Curious about the time, I looked at my watch, and seeing I still had an hour before I had to be at the school, I smiled again. I won't miss my daughter's fifth-grade graduation like my ex-wife, Felicity, assumed I'd miss.
Looking at my partners, I said, "I've gotta go." I hurried to my feet, adding, "Everly's graduating from elementary school today, and I need to get there before the bitch says I told ya so for not making it."
Murphy walked up to me, squeezed my shoulder, and then shoved me toward the stairway leading to the alley, saying, "Go watch your daughter graduate. Those kids are proud of those accomplishments and how their parents are in the crowd watching them get that important paper, letting them know they're allowed to move on to secondary school. We've got everything from here. Tell Everly we said hello and congratulations."
"I will." If she'll even talk to me. "Let the boss know I had to run."
I hurried down the building's emergency stairs and rushed to my SUV, which was parked a block down the street.
The second I turned the key, I yanked the shifter into drive and sped off. I had to hurry home to shower, change, and grab the card and flowers I got for Everly the night before.
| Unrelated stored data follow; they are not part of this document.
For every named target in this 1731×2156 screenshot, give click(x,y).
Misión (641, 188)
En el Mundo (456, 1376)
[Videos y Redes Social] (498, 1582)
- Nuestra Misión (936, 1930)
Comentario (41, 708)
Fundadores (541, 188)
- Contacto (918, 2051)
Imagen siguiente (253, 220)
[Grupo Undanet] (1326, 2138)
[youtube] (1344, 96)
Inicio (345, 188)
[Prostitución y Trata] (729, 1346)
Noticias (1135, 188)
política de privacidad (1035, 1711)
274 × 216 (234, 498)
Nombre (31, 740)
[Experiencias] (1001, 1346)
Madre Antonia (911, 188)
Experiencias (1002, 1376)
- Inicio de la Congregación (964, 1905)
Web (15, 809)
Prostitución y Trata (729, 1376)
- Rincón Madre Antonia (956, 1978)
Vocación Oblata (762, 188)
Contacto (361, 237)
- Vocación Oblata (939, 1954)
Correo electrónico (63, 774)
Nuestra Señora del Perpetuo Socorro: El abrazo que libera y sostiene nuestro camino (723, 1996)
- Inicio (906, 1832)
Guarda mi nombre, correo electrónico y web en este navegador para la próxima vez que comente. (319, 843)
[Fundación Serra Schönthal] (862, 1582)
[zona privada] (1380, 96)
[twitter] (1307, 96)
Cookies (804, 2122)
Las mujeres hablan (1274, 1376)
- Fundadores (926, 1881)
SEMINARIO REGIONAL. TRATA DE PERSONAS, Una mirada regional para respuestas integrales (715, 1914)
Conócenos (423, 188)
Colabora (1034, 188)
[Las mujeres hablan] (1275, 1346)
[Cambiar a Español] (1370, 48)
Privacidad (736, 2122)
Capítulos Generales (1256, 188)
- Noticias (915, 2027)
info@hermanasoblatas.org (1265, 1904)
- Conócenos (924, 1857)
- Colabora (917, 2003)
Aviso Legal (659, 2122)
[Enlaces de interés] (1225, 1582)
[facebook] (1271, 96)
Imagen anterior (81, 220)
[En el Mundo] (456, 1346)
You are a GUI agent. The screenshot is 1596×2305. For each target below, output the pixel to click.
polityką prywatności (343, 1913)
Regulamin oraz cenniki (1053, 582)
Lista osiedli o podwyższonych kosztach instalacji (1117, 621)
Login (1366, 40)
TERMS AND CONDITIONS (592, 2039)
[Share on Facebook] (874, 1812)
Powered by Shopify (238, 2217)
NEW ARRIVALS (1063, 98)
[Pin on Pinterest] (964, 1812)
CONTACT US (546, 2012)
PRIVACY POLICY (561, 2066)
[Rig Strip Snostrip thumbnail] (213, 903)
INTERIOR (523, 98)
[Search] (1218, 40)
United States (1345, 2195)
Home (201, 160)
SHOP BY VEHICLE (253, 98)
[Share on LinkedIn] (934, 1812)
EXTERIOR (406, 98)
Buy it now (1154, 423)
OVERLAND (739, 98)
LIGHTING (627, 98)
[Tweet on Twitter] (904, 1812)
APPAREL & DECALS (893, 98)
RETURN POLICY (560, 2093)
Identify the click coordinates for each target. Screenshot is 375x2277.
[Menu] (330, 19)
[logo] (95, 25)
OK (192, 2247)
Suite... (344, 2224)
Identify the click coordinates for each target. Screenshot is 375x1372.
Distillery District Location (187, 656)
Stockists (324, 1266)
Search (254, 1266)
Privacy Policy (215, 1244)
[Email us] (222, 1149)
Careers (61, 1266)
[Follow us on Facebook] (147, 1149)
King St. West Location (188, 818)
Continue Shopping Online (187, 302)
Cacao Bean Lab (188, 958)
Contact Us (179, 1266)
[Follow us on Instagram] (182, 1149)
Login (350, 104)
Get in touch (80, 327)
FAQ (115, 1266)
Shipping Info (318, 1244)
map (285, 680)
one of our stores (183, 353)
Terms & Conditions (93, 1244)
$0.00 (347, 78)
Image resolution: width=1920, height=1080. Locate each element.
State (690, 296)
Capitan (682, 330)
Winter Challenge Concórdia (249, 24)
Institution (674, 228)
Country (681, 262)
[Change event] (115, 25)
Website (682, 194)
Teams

Even though my daughter doesn't think much of me, I think the world of her, and I'll do whatever I can to bring a smile to her beautiful, innocent face. Like most women, she's a sucker for flowers, especially peach-colored roses and white lilies.
When I stopped at the flower shop and looked at the available bouquets, relief washed over me when the perfect pastel floral arrangement appeared at the next cooler I stepped to. The florist called it The Southern Peach Rose Bouquet. It was sophisticated, modern-looking, and perfect for a ten-year-old.
The bouquet had all her favorite flowers—peach roses surrounded by white lilies, peach carnations, and greenery that were so perfect in color you'd think they were fake. The flowers also surround a couple of beautiful green echeveria succulents.
And I'm anxious to see her reaction when I hand them to her.
While showering, my phone rang—repeatedly.
Assuming it was Felicity checking to see if I'd tell her I wasn't making it, I let it go to voicemail.
Felicity can kiss my ass. I'm sure she's praying that I won't show, to rub into Everly's face that I'm the worthless father she's made me out to be over the years. She can think whatever she wants; I'm not missing this. I may have missed some of her conferences, school plays, soccer games, and band concerts over the years, but this was one event I was determined not to miss.
Like Murphy said, kids look forward to this event. And I knew she was excited about graduation after overhearing her talking to a friend of hers a few weeks ago.
If I was still dealing with the hostage situation, I know it would've been hard, but I still would've figured out something to avoid missing seeing Everly receive her diploma.
So, to emphasize that Everly meant the world to me and that I was at the graduation event, I sat in the front row after finding an available seat.
Embarrassment instantly hit me when my phone rang as the principal took the stage. I looked at the irritated women on either side of me and apologized, "Sorry, I forgot to turn my ringer off."
I removed my phone from my pocket to silence the call. But when I saw it wasn't my ex calling and that it had been Marla calling me the entire time, my finger hovered over the screen. Instead of answering, I tapped the message button and typed out I'm at Everly's graduation. I'll call you when this is done before telling the phone to turn off the ringer.